Edilberto C. e Júlia Santiago.

DESFABULÁRIO DA INFÂNCIA 7

SAPO COMILÃO

– Vamos brincar de contar história, filha. Eu já estou cansado de dançar.
– Vamos, então. Conta a da árvore.
– De novo?
– É. 
– Vou contar, mas de outra árvore, certo?
– Tá bom, então conta logo.
– Era uma vez uma árvore no meio do bosque...
– E a menina?
– Qual?
– A que vinha andando?
– Nessa história eram três. As três meninas vinham andando e chegaram ao pé da árvore. 
– Elas iam fazer um piquenique?
– Era. Aí sentaram, botaram uma toalha, e a cesta com comida.
– E a árvore?
– Ela ficou ali só olhando. Mas no tronco dela tinha um buraco e de dentro as meninas começaram a ouvir um barulho esquisito. Mais ou menos assim: “BHURRRRBUL”.
– Era o lobo?
– Acho que não. O lobo estava de férias e foi fazer uma viagem.
– Pra onde ele foi?
– Não sei. Mas me deixa continuar... “BHURRRRBUL.” “BHURRRRBUL.”
– As meninas ficaram com medo?
– Foi. Aí elas correram pra casa.
– Mas, no outro dia, elas voltaram.
– Voltaram e ouviram de novo: “BHURRRRBUL”, “BHURRRRBUL”, “BHURRRRBUL”. Elas ficaram tremendo de medo, mas dessa vez a mais corajosa disse: “Vem de dentro da árvore. E se a gente olhasse?”. Uma respondeu: “Eu não olho, olha você”. A outra: “Eu não, vai você!”
– E o que tinha lá dentro?
– Deixa a menina criar coragem de olhar.
– Manda ela olhar, pai.
– Tá certo. Aí a mais corajosa botou a cabeça, bem deee-vaaa-gaaar-ziii-nho e..
– Viu o lobo?
– Não um sapo, enorme, entalado lá dentro de tanto comer mosquito, fazendo: “BHURRRRBUL”.
– Mas o sapo só faz “uéber”, “uéber”, “uéber”.
– É, mas esse tinha comido mosquito demais e estava entalado dentro da árvore sem poder sair. Ele só conseguia fazer: “BHURRRRBUL”, “BHURRRRBUL”, “BHURRRRBUL”, “BHURRRRBUL”, “BHURRRRBUL”.
– A menina tirou ele...
– Tirou e ele foi embora pulando.
– Não disse nem obrigado?
– Ele não conseguia nem falar de tão cheio que estava.

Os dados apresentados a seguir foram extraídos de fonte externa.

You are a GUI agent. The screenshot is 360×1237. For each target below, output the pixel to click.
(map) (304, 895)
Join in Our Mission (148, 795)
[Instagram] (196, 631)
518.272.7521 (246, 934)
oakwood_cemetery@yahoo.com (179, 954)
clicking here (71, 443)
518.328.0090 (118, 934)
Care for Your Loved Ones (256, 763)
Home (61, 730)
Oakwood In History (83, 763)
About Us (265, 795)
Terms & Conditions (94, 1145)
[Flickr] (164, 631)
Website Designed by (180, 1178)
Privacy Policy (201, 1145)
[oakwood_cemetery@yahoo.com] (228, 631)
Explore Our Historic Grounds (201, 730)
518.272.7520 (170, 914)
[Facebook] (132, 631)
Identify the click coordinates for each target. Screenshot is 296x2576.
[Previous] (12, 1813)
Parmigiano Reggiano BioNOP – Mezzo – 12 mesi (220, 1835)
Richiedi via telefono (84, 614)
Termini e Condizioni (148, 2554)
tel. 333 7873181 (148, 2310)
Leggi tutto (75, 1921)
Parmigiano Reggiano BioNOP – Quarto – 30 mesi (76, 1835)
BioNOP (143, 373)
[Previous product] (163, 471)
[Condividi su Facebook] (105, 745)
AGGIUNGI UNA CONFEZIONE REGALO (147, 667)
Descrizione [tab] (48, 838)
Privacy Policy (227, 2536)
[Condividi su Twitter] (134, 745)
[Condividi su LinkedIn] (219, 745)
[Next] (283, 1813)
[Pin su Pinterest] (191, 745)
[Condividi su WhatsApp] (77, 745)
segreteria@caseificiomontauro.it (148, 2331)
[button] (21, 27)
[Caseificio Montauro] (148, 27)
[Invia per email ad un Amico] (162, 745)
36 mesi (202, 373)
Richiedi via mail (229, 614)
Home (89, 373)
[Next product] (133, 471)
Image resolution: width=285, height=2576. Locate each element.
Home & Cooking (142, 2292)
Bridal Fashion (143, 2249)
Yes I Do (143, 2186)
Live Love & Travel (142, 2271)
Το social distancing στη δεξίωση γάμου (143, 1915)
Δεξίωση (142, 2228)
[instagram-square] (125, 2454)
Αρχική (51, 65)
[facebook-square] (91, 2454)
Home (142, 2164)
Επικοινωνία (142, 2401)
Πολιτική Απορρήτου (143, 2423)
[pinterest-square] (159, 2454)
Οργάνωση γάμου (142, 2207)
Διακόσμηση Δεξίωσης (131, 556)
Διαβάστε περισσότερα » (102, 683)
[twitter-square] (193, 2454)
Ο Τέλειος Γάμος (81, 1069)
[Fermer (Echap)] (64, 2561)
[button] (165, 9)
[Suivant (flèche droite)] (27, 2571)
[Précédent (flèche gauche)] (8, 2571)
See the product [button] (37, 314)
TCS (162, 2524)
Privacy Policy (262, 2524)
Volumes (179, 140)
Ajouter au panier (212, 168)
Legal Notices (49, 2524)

Edilberto C. e Júlia Santiago.

DESFABULÁRIO DA INFÂNCIA 6

OLHO AZUL OLHO AMARELO

– Pai, que livro é esse?
– É um livro de estudo do papai.
– Conta ele pra mim.
– Mas não é uma história, filha. É um livro de estudo.
– É uma história, pai. Vê o desenho? Tem um olho azul e outro amarelo. É um menino.
– Se você quiser, a gente pode inventar.
– Então inventa!
– Está bem. Era uma vez um menino que tinha um olho de cada cor. O direito era azul e o esquerdo era amarelo. Tinha gente que gostava de olhar para o azul porque pensava que estava no céu.
– Mas o olho amarelo parece um gato.
– É. Por isso tinha gente que também gostava de olhar pra ele. E pensavam que estava no sol.
– Só que a amiguinha dele gostava dos dois olhos.
– E quem era essa amiguinha?
– Era Júlia.
– Era você?
– Não pai, era outra Júlia. Olha pra ela, o olho dela não tem cor, e o meu é preto.
– A tá. Por isso que ela gosta de olhar o olho do menino, não é?
– É. Todo dia ela olha pro olho do menino. Olha no azul, olha no amarelo.
– E o que ela vê?
– O céu e o sol. Aí ela voa bem muito dentro do olho dele.
– Como pode isso, filha? Voar dentro do olho!
– É, mas é de brincadeirinha. Ela voa lá dentro e ele gosta muito porque ele vê ela voando, voando, feito um passarinho.
– Essa história está ficando um pouco maluca. E ele não voa?
– Voa sim, ele é um anjo.
– Mas um anjo serve pra ajudar. Ele ajuda a quem?
– Ajuda a menina a voar, porque ela não tem olho.
– Nossa, que lindo, filha! E como acaba essa história?
– Acaba quando ela chegar bem longe. Ela vai encontrar um olho pra ela. Aí ela pode ver tudo.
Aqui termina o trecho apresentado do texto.